Haïti. Rançon de l’indépendance : une proposition de résolution devant l’Assemblée nationale française discutée aujourd’hui

Une proposition de résolution déposée à l’Assemblée nationale française le mercredi 9 avril dernier invite le gouvernement français à reconnaître la « double dette » d’Haïti versée à la France.

Introduite par la députée de la 4e circonscription de La Réunion et membre du groupe de la Gauche démocrate et républicaine (GDR), Émeline K/Bidi, cette proposition de résolution invite le gouvernement à envisager un processus de restitution et de réparation envers Haïti. La proposition de résolution sera discutée lors d’une séance à l’Assemblée nationale jeudi 5 juin.

Dans l’exposé des motifs de cette proposition, les signataires reviennent sur l’historicité de la « double dette » imposée à Haïti sous la menace de bombardements en 1825, en échange de la reconnaissance de son indépendance par la France. « Haïti supportera le prix imposé pour cette reconnaissance, à travers laquelle elle compte assurer son unité nationale et garantir la sécurité de l’État. Ce prix est élevé du triple point de vue financier, commercial et territorial », ont noté les signataires, soulignant qu’en raison de cette « double dette », Haïti, quoique indépendante, est restée sous l’emprise de la France.

« Choquante dans son principe, colossale dans son montant, cette “double dette” est un fardeau vite insupportable pour les finances haïtiennes », lit-on dans l’exposé des motifs, rapportant les recherches de Thomas Piketty, qui a indiqué que l’indemnité imposée à Haïti « représente l’équivalent de trois années de production haïtienne, c’est-à-dire 300 % du produit intérieur brut. »
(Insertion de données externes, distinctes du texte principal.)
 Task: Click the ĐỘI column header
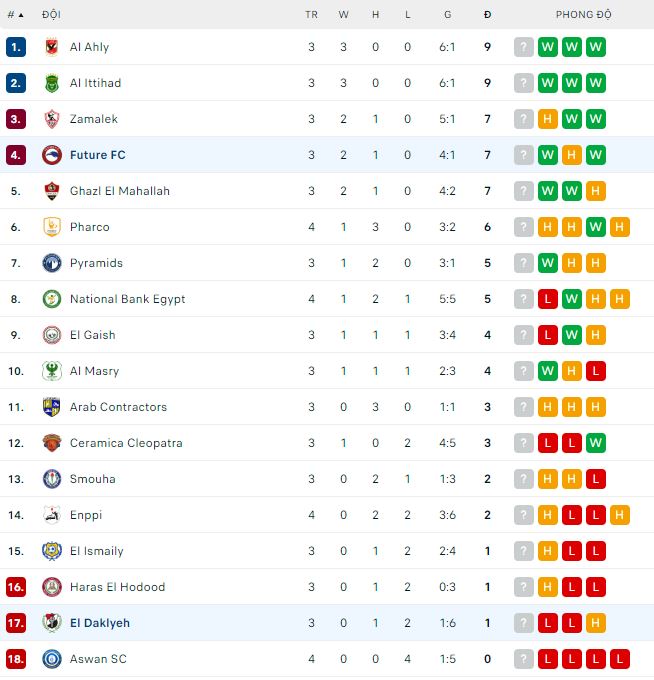(51, 15)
Les signataires ont souligné que les conséquences provoquées par l’ordonnance de Charles X sur la société et le développement d’Haïti « se sont longtemps prolongées et sont toujours à l’œuvre ».

Ils ont également noté le caractère doublement paradoxal de cette rançon : « Le vainqueur de la guerre est condamné à payer un tribut au vaincu ; les esclaves que la proclamation de “la Liberté générale” avait rendus libres doivent indemniser leurs anciens maîtres. »
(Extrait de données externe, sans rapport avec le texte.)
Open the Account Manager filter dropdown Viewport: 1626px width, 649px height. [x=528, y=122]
De plus, les 17 députés du GDR – qui ont tous soutenu la proposition – ont noté que l’imposition du paiement de 150 millions de francs-or à Haïti par la France a été gardée sous silence pendant plus d’un siècle.

Les signataires ont fait remarquer que la question de la réparation avait été abordée par Jean-Bertrand Aristide, alors président d’Haïti, en 2003, et que le montant de la restitution avait été évalué à 21,7 milliards de dollars.
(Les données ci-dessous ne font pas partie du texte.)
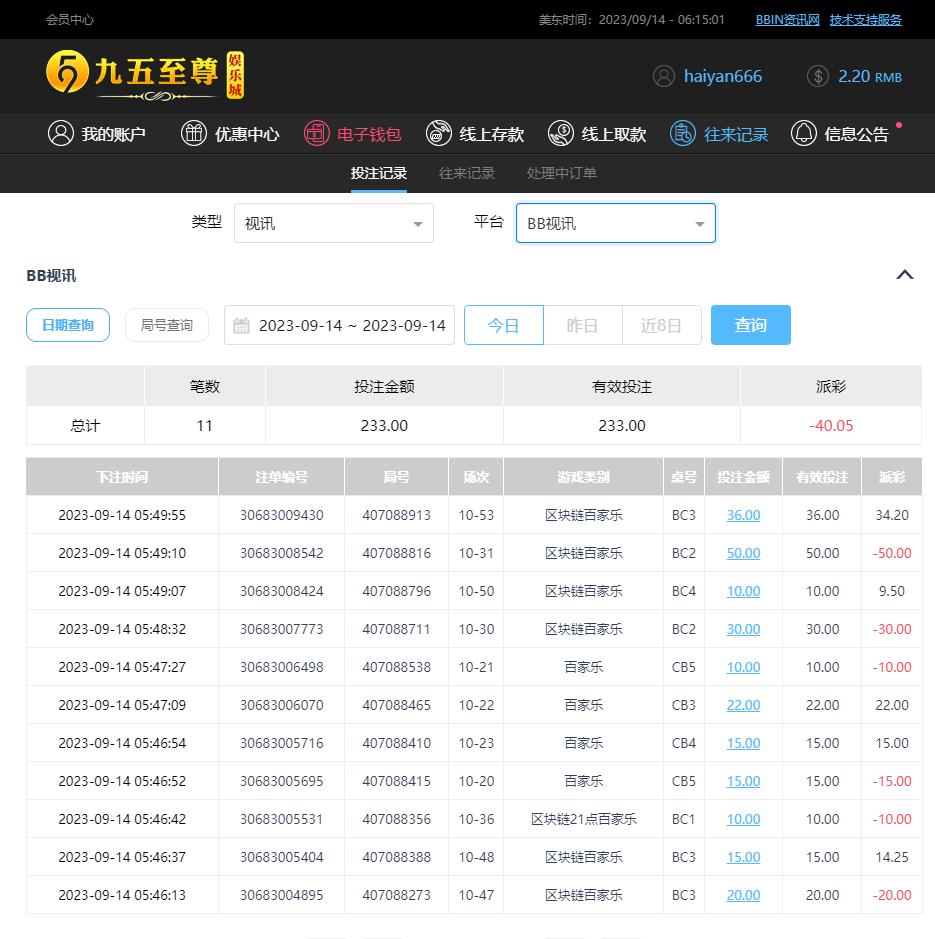Click the calendar icon in date field
This screenshot has width=935, height=939.
coord(241,325)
« La demande stupéfie, fait l’objet de critiques acerbes et même de railleries. Mais l’idée de la restitution est lancée et survivra à l’éviction du président haïtien un an plus tard. Durant ces vingt dernières années, de nouvelles demandes et de nouvelles évaluations sont avancées régulièrement », ont écrit les signataires.

Alors que l’année 2025 a marqué le bicentenaire de cette « double dette », les députés du GDR invitent le gouvernement français à reconnaître « l’injustice infligée à Haïti par l’ordonnance du 17 avril 1825 » ainsi que « ses conséquences et ses prolongements à long terme sur l’ensemble de la société haïtienne. »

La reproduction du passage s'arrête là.